_What you will do_: Write the records below out again exactly as given, with no images.
Records for this exercise START
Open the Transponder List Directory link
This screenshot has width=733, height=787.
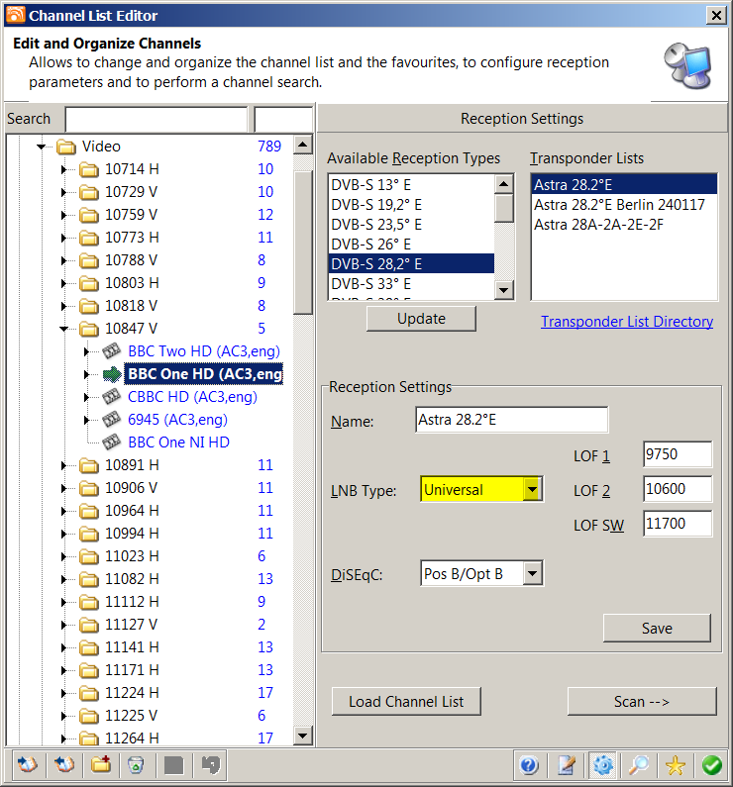pos(626,322)
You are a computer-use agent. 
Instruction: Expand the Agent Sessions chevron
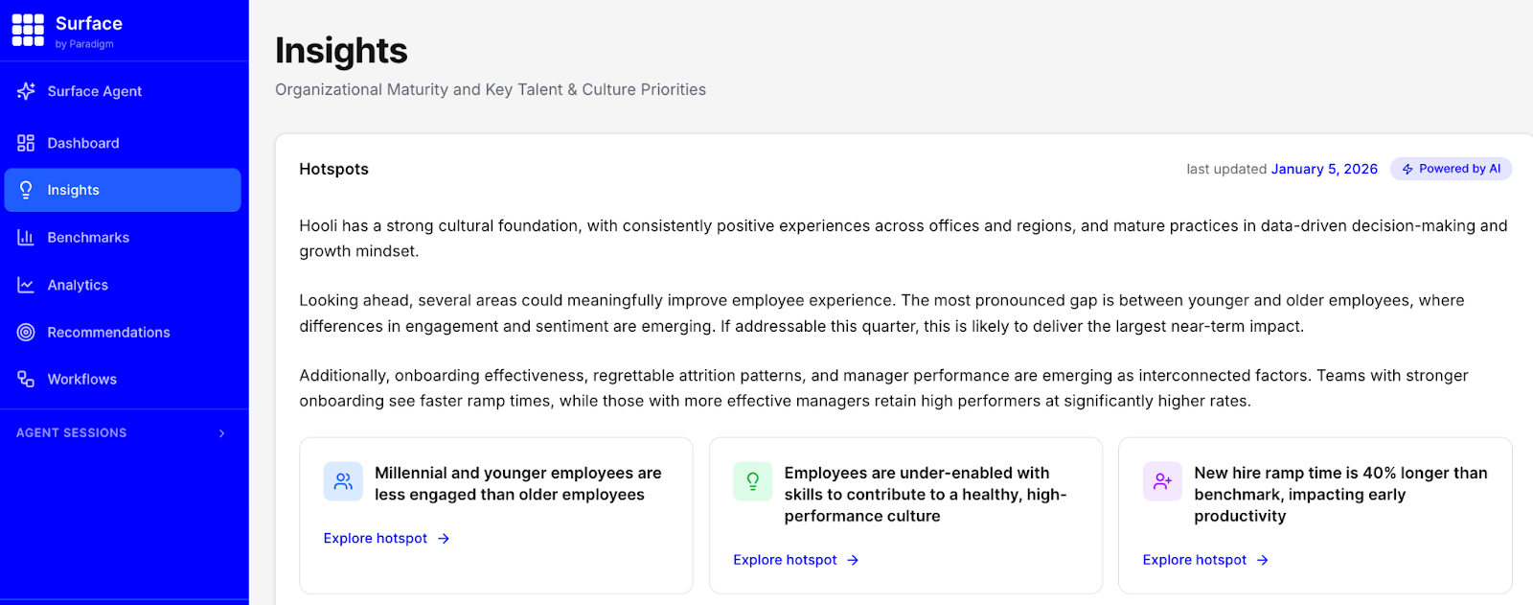(222, 433)

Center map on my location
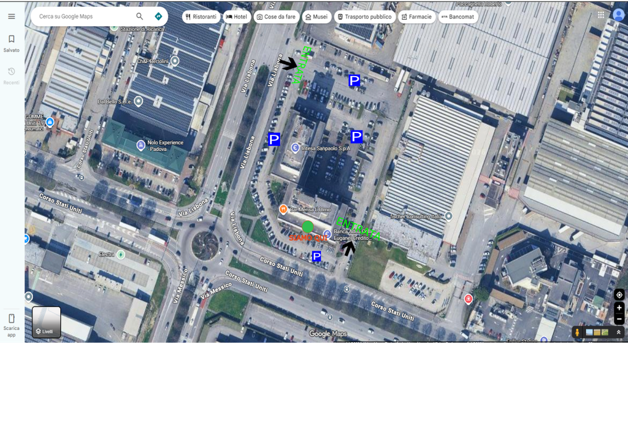pyautogui.click(x=619, y=295)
Records for this exercise END
_Answer space_:
Open the Transponder List Directory link
This screenshot has width=733, height=787.
pos(626,322)
You are a computer-use agent. 
Instruction: Expand the Agent Sessions chevron
(222, 433)

Center map on my location
pyautogui.click(x=619, y=295)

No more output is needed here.